A former amphetamine user from north Derbyshire has been jailed for life for the murder of a man in a caravan at a Shirebrook allotment in January 2020.

Leon Smith (28) attacked Andrew Jackson in the caravan he called home in the early hours of 26 January. Mr Jackson, affectionately known locally as ‘Catman’, was beaten up and killed by a stab wound to the leg that caused him to bleed to death. Mr Jackson lived in the caravan on the allotment on Prospect Drive and was a well-known figure in the local community, particularly among users of the allotment.

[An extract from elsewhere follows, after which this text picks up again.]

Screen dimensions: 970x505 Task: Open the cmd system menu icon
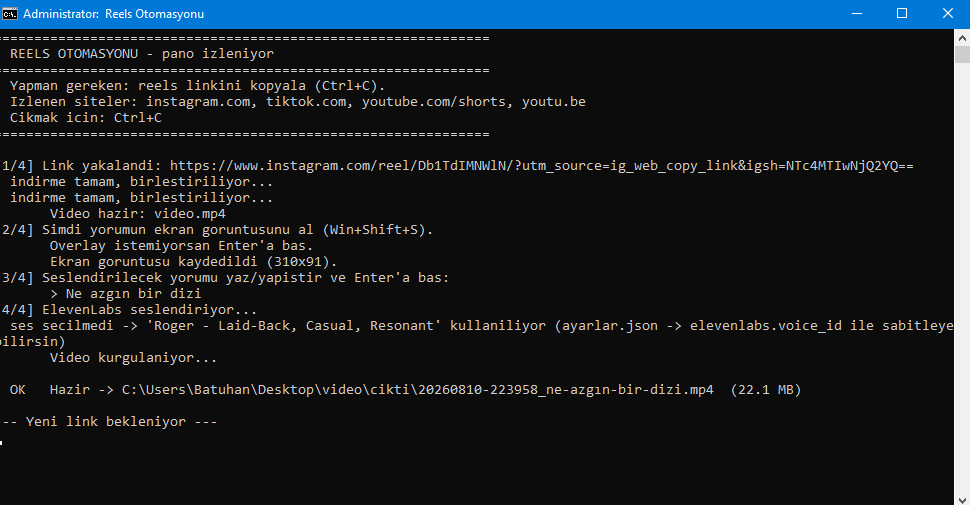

Mr Jackson’s body was found on the allotment the following morning after extensive damage to his caravan had been noticed. At first there were no obvious clues as to who was responsible for the attack, but following extensive investigations by Derbyshire police, Smith was identified as the only possible culprit when a series of different strands of evidence were put together. Smith was charged with Mr Jackson’s murder and tried at Derby Crown Court. He was found guilty on Tuesday 7 December and today sentenced to life imprisonment, with a minimum term of 14 years.

James Whyley from the CPS said: “This was a challenging case to prosecute as there was no single piece of evidence which alone proved Smith’s guilt. However, as the police identified Smith as the suspect by piecing together all the different strands of evidence, so we were able to build a strong case to demonstrate to the jury that he was the only person who could have been responsible.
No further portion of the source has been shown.